Os desafios no combate à ansiedade na sociedade contemporânea

Enviada em 06/09/2020

Byung-Chul Han, filósofo sul-coreano, em sua obra “Sociedade do Cansaço”, afirma que a sociedade contemporânea caracteriza-se pela busca frenética da autoperformance, o que impacta na saúde mental dos indivíduos. Nesse cenário de grande cobrança individual, observa-se o crescimento da ansiedade no Brasil, reflexo da frequente desorientação emocional da população, bem como do tabu histórico dos transtornos psíquicos no país. Essa conjuntura é um desafio que traz sérias consequências para saúde dos brasileiros.

Diante disso, é indubitável que a escassez de espaços de diálogo, nas escolas e nas mídias, sobre os malefícios da cultura de alto desempenho esteja entre as causas dessa preocupante realidade.  De acordo com a Sociedade Brasileira de Psiquiatria, a elevada cobrança social amplia as taxas de transtornos mentais na população. Nesse contexto, o limitado debate, nas instituições de ensino e nos programas televisivos, quanto aos danos da procura excessiva de resultados de excelência no trabalho, nos estudos e na vida social - fenômeno criticado Han - contribui para a desorientação emocional da população brasileira. Como resultado, forma-se um corpo social ansioso que pouco sabe lidar com as frustrações e com os estresses do cotidiano, apresentando altos índice de irritabilidade e de insônia, sintomas típicos da ansiedade, segundo a Organização Mundial de Saúde.

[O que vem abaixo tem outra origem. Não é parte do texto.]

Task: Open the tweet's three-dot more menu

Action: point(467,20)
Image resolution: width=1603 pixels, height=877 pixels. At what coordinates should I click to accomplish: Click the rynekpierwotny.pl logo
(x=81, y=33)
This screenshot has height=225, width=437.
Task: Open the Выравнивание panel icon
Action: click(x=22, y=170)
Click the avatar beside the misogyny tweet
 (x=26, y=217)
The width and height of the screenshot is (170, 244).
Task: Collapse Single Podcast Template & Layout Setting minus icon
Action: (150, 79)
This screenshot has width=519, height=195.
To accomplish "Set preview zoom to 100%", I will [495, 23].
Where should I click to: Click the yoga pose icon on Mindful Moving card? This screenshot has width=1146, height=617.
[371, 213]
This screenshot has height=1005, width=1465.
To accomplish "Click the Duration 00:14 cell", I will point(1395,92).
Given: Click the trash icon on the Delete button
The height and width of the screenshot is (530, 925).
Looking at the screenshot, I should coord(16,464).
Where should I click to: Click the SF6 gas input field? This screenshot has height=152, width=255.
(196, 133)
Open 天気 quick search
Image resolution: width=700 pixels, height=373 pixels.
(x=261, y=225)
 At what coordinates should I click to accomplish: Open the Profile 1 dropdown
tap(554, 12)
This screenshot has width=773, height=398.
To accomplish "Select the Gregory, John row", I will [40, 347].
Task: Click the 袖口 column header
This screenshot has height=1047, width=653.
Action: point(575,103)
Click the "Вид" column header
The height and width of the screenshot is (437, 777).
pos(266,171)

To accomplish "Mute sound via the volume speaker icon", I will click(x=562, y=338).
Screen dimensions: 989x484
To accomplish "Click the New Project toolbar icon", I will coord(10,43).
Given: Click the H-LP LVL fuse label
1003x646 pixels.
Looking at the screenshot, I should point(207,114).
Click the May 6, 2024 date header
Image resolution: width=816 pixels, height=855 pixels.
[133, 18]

Outrossim, o tabu dos transtornos mentais no país agrava esse quadro. Nesse sentido, Michael Foucault, filósofo francês, em seu livro “A História da Loucura” revela que, ao longo da história, os considerados loucos foram excluídos do convívio social. Hodiernamente, no Brasil, a cosmovisão equivocada de “falta de fé” e de “frescura” atribuída às patologias psiquiátricas, como a ansiedade, ainda está presente na população, segundo pesquisa realizada pelo IBOPE. Essa inaceitável realidade amplia o alijamento social dos doentes - vistos, frequentemente, como “fracos”, incapazes de adaptar-se às exigências sociais, em especial no mercado de trabalho - como também dificulta a sua buscar por tratamento médico, devido à não aceitação da doença.

Dessa forma, urge que o Estado brasileiro tome medidas diligentes que combatam a ansiedade no país. Destarte, o Ministério da Educação e o da Saúde devem ampliar o número de espaços de diálogo sobre a cultura de autoperformance, por meio de uma campanha nacional de enfrentamento da ansiedade com campanhas televisivas, rodas de conversas e oficinas realizadas por sociólogos e profissionais de saúde nas escolas, a fim de orientar emocionalmente a população. Por fim, a sociedade civil organizada deve, mediante campanhas publicitárias nas redes sociais, esclarecer a sociedade quanto ao caráter de saúde da ansiedade para reduzir o seu tabu no país.